* [Texte du document]
────────────────────────────────────────

Amicale des Anciens de Saint Ilan - Un diocse sous les tropiques
UN DIOCESE SOUS LES TROPIQUES
       

Entretien avec Monseigneur CABO,

Évêque de la Guadeloupe

             

A quelque 7200 kilomètres de la métropole, l'île de la Guadeloupe ressemble à un papillon délicatement posé sur un océan d'émeraude.Mgr Ernest CABO Pour en savoir plus cliquer ici ...

Mais le 150e anniversaire de la création du diocèse de Guadeloupe nous rappelle que cet archipel français est autre chose qu'une carte postale idyllique. Encore meurtrie par le lourd passif laissé par l'esclavage, et tout juste sortie d'une grave crise politique et sociale, l'île doit relever de nombreux défis. Mgr Ernest Cabo, évêque de Guadeloupe depuis 1984, les évoque pour nous. Prélat confronté à une société en mutation, il espère trouver dans la jeunesse local une relève à la hauteur. Signe précurseur l'ordination d'Alfred Lavital la nuit du 31 décembre 1999, dans un stade vélodrome, en présence de près de 5000 personnes.

Mgr Cabo, lors de la messe de la Nativité, célébrée dans la cathédrale de Basse-Terre, vous avez appelé les Guadeloupéens à la réconciliation. Cela veut-il dire que les Guadeloupéens sont divisés ?

La Guadeloupe a longtemps été une famille au sens le plus large du terme. Avec la modernité - il y a une vingtaine d'années - l'éclatement de cette culture a eu lieu. Et aujourd'hui, comme dans beaucoup de pays d'Europe, et comme en France d'ailleurs, il nous faut reconstruire.

Au moment où nous avons célébré le Sauveur du monde, un fait divers a frappé durement les esprits : quelqu'un a, pris un fusil et a tué. La réconciliation n'est pas un vain mot. Cela vaut pour la famille comme pour la société.

Quel est l'itinéraire qui vous a conduit à l'épiscopat ?

Je suis le douzième évêque du diocèse de la Guadeloupe, un diocèse fondé il y a tout juste 150 ans. Mon accès à l'épiscopat remonte à juillet 1983.

Je suis né à Sainte-Rose, le 15 décembre 1932, troisième enfant d'une famille qui en compte sept. Ma mère est morte l'année même de mon ordination. Tous mes frères et sœurs sont mariés. Nous avons la joie de nous retrouver chaque année aux alentours de la Pentecôte.

Parlez-nous de votre enfance...

Ce qui m'a marqué, c'est surtout la vie de famille. Je tiens à souligner la volonté de mes parents pour nous donner l'essentiel, à un moment où il était très difficile de vivre. Mes parents nous ont appris le sens du service commun, de la charité, de l'ouverture aux autres et du respect. Ils m'ont appris, aussi, le sens de la messe.

Quels souvenirs gardez-vous de votre scolarité ?

A l'époque, il n'y avait pas de livres, pas de moyens pour travailler. Et malgré cela il existait un grand respect des maîtres. Aujourd'hui, c'est tout le contraire. Je me rappelle qu'il fallait se lever très tôt pour aider mes parents à soigner les bêtes. Cette période était très difficile. Elle m'a appris le sens de l'effort et du travail. Le sens du service.

────────────────────────────────────────

* [Travail demandé]
A: Répondez brièvement à ces questions sur l'entretien avec Mgr Cabo :
(i) À combien de kilomètres de la métropole se trouve la Guadeloupe ?
(ii) Où et à quelle date Mgr Cabo est-il né ?
(iii) Pourquoi fallait-il se lever très tôt à l'époque de sa scolarité ?
B: Recopiez l'entretien avec Mgr Cabo depuis « Parlez-nous de votre » jusqu'à « votre scolarité ? » inclus.
C: Prolongez l'entretien avec Mgr Cabo à la suite de sa dernière phrase.
Les lignes qui suivent constituent un matériau distinct de l'entretien avec Mgr Cabo.

────────────────────────────────────────

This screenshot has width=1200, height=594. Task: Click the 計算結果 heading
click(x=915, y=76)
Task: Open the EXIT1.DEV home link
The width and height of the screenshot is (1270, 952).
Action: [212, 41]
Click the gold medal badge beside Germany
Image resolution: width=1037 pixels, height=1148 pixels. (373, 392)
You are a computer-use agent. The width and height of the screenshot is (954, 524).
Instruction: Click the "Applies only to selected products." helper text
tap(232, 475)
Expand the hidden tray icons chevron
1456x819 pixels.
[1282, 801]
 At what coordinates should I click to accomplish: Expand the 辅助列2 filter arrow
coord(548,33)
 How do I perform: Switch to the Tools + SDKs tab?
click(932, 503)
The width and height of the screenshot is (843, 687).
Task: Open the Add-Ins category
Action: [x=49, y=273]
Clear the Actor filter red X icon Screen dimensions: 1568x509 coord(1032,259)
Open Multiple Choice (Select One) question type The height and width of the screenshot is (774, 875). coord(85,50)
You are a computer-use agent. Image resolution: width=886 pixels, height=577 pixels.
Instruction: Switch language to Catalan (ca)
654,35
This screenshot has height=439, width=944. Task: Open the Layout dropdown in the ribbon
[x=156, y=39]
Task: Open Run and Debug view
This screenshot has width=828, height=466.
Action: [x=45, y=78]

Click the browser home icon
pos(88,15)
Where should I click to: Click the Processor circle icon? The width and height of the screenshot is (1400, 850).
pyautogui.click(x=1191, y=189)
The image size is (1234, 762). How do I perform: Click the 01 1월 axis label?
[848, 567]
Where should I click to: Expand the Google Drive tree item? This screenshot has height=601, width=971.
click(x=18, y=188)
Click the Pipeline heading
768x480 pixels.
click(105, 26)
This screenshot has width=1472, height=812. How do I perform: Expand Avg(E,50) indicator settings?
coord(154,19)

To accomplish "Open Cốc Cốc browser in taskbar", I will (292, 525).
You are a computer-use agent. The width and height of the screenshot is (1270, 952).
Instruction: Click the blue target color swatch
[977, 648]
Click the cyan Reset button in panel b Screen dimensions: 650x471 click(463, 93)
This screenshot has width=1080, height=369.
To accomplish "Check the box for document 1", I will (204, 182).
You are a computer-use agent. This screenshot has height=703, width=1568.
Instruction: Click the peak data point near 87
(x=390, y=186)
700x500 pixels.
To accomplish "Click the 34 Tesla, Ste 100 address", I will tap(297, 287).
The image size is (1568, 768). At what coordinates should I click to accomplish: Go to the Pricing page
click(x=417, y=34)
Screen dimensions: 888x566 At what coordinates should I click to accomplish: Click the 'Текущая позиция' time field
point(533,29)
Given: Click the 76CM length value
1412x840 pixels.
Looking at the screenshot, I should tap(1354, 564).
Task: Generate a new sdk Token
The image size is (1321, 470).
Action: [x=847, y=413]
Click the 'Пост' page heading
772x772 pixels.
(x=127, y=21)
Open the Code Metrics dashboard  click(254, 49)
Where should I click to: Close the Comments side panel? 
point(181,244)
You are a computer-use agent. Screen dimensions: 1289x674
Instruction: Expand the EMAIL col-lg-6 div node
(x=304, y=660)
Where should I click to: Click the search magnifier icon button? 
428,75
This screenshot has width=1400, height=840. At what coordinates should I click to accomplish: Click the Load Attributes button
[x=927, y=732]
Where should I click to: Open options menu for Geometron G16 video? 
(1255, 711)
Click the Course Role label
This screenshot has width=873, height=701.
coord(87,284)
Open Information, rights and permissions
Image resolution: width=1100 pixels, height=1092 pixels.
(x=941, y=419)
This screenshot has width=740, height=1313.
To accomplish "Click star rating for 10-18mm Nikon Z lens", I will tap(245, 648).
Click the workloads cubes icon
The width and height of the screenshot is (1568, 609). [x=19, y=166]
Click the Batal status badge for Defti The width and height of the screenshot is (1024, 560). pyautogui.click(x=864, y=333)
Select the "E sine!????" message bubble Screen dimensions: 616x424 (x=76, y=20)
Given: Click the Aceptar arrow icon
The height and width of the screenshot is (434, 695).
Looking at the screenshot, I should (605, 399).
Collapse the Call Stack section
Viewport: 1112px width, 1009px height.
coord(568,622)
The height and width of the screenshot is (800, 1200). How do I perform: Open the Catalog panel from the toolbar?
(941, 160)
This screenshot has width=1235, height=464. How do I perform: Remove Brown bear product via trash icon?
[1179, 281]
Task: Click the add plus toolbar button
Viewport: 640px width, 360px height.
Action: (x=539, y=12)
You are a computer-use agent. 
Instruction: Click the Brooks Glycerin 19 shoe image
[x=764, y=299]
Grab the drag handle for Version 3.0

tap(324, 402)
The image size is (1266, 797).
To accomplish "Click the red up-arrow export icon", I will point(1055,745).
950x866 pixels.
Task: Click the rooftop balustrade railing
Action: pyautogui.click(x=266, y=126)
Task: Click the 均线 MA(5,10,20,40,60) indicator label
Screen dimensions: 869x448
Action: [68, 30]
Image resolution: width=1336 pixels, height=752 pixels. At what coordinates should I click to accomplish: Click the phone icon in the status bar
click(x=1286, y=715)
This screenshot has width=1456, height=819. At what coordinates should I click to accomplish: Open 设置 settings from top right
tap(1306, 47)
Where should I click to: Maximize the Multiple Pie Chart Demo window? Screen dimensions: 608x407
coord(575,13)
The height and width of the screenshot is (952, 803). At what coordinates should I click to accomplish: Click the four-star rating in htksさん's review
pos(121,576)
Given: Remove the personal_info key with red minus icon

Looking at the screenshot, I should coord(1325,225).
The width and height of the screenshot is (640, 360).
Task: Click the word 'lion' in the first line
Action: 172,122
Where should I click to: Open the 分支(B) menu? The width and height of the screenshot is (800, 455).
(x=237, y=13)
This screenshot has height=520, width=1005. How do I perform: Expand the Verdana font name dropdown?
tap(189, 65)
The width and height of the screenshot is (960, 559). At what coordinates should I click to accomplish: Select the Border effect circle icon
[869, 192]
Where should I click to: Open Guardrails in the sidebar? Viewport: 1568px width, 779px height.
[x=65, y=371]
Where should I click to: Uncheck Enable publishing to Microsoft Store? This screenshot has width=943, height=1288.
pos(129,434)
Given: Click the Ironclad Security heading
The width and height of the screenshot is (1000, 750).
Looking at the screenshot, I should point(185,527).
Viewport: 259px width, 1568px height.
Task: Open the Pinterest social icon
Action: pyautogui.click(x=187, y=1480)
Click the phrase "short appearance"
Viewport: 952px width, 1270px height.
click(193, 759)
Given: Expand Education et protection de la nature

────────────────────────────────────────

* [Réponses point par point]
A:
(i) À quelque 7200 kilomètres.
(ii) À Sainte-Rose, le 15 décembre 1932.
(iii) Pour aider ses parents à soigner les bêtes.

B:
Parlez-nous de votre enfance...

Ce qui m'a marqué, c'est surtout la vie de famille. Je tiens à souligner la volonté de mes parents pour nous donner l'essentiel, à un moment où il était très difficile de vivre. Mes parents nous ont appris le sens du service commun, de la charité, de l'ouverture aux autres et du respect. Ils m'ont appris, aussi, le sens de la messe.

Quels souvenirs gardez-vous de votre scolarité ?

C:
Votre milieu familial a favorisé votre vocation ?

Oui. Et je peux dire que ma famille a comme suscité ma vocation. Mais je n'ai pas dit oui tout de suite à l'appel de Dieu. J'ai pris trois ou quatre ans pour mûrir. En 1946, c'est Mgr Magloire qui m'a permis de donner une réponse décisive, en me posant tout simplement la question.

Qui est Mgr Magloire ?

Originaire de Terre-de-Bas, aux Saintes, il est à l'origine de la création du petit-séminaire à Terre-de-Haut. Je lui dois en quelque sorte ma vocation. C'était un personnage d'une grande bonté, il avait beaucoup de charisme. C'était un saint homme. C'est lui qui m'a guidé.

Quels sont vos souvenirs du séminaire ?

Je suis entré au séminaire en 1949, au petit-séminaire de Blanchette. je revois encore la scène. En 1951, je rejoins Mgr Magloire - suite à un conflit au sein du séminaire - qui me prend dans sa paroisse, à Sainte-Rose. En 1953, je quitte pour la première fois la Guadeloupe. Direction la Bretagne. J'entre au séminaire des vocations tardives à Saint-Ilan. J'ai alors 21 ans. C'était en fait ma dernière chance pour arriver au sacerdoce. Et cela a marché...

Vous présentez le séminaire comme étant un véritable parcours du combattant. Pourquoi était-ce si difficile ?

En fait, au début, je n'étais pas un très bon élève et le séminaire est très exigeant au niveau intellectuel. J'ai fait, ensuite, mes deux années d'étude de philosophie dans le var. Puis, je suis revenu en Guadeloupe pendant deux ans, où j'étais éducateur à l'œuvre de Saint Jean Bosco (dans l'esprit des orphelins du Saint-Esprit à la Croix-Valmer (Var) et deux ans à Toulouse.

Vous êtes ordonné prêtre le 9 août 1964, à Pointe-à-Pitre. Qu'est ce qui a été pour vous le plus important pendant toutes ces années ?

La rencontre d'autres personnes, d'autres cultures. La découverte de la vie paroissiale, des jeunes à évangéliser. Nous faisions aussi beaucoup de pèlerinages.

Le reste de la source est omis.